2.3 - LAGG, VLAN, Carp - after Update no route
we have many PFSense-Installations and updated a lot of them up to 2.3. On two
Servers we got really big problems. An importent on :)
The network there:
2x IBM Server x3650 (6x Network-IF, Two OnBoard, 4x on network cards) –> LAGG
(Failover) --> VLAN --> CARP --> HASync and Config --> HaProxy/Loadbalancing
After Update the PFSense from 2.2.6 to 2.3 everything was fine. After Reboot the
Master-Server the Failover goes to the Second. Everything is still fine. If the
Master comes back, the Carp switches again but no traffic is routed between the
Networks behind the PF. Ping to both PFs + Carp from all IFs are okay. From PF i
could ping everything. But not over the PF.
If i boot the Second one - there i got the Problem also. No network-connection over
the PFSense. Sometimes it helps to open some Gateway-Settings (equal one) and safe
But this is not often a solution.
What i've tested:
- Disable Carp
- Default-Config PFSense (with Backup from mine)
- PFSense 2.3.1
- HAProxy reinstalled (with bugs, look attached)
- HAProxy Dev
- Add VLANs directly on one Network IF (disable LAGG, attached)
- Delete LAGG and make it new (with a failure - look attached)
- Delete all network-config and make it new (also attached)
On the 2.2.6 this config is okay. No Problems are known.
Another Problem at these both Servers:
The GUI is really slow. Sometimes i could only do one change, click safe and the GUI
wait. And wait. Than i got Gateway-Timeout (look attached). I could resolv it with
restart PHP-FPM (16) and Restarting WebConfigurator (11).
Bevor i do a Rollback to 2.2.6. i ask you for help. Have i missed something?

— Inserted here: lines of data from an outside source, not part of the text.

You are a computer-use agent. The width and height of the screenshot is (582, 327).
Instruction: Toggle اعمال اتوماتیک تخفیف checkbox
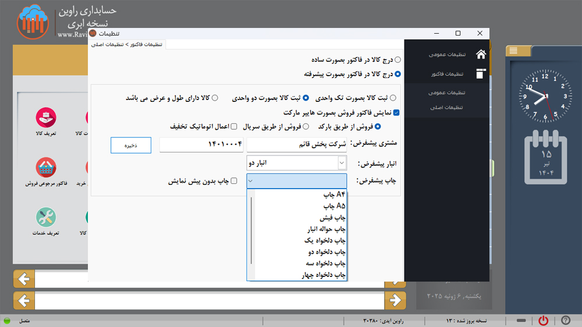point(234,126)

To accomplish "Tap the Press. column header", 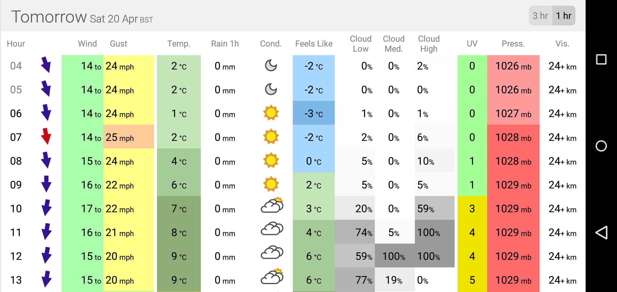I will 513,44.
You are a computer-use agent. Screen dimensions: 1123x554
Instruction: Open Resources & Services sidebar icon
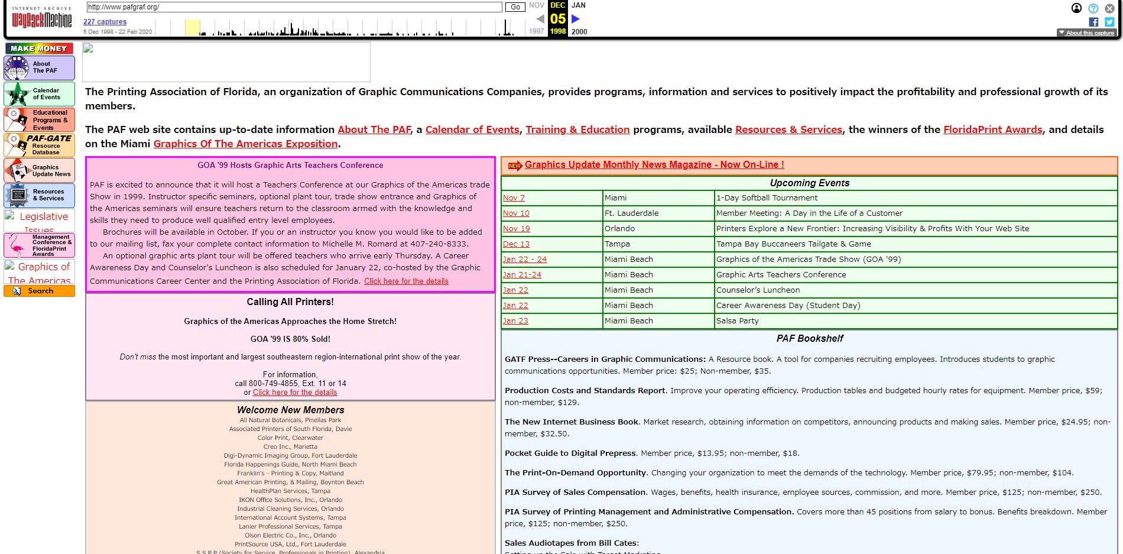tap(39, 195)
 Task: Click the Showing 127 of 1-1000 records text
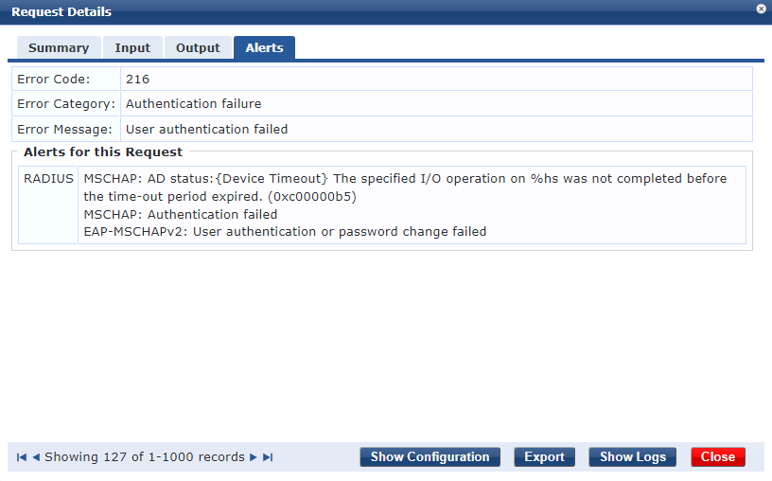[145, 457]
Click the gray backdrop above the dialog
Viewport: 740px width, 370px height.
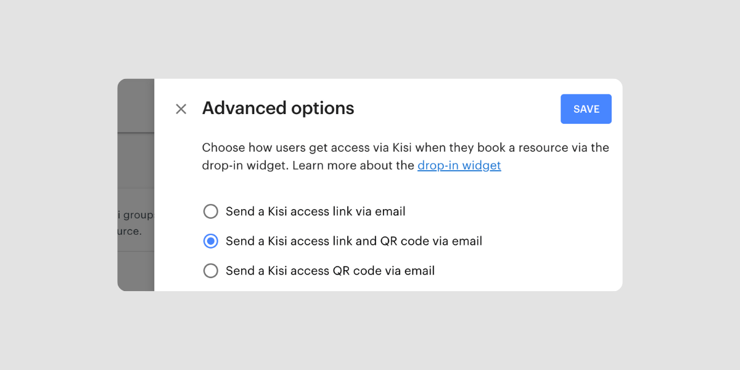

Thats for your time and help!
Have you manually changed the MTU on your lagg interfaces? If so, the settings under the INTERFACE may have been lost, even though the MTU is reflected properly under the Status - Interface page.
no it's till at 1500.
Remove the 'old' haproxy files they likely are messing up some stuff for the pf / nat rules as well.
Then reinstall the haproxy package, that should at least get rid of the haproxy errors, and its possible interference with rule loading. Not sure if that will solve the lagg interface issues though..
that's for that hint.
The HaProxy-Error-Message is gone after deleting everything.
The LAGG-Problem is still there.
I had to downgrade to 2.2.6. There issn't the Problem anymore.
Any other ideas?
my Problem is still there. I found out now, that the Problem is the Slave-System!
Exactly after five days the second Server does something with the Carp and the Routing failes.
I don't know what happen there but after reboot from the Slave-System everything is fine again - till the next five days.
The Master-Hardware is changed, the slave not. Should i?
What should i Test next?
I have no ideas anymore and it's not so nice to get sunday a wake up call from the company that the problem is back again.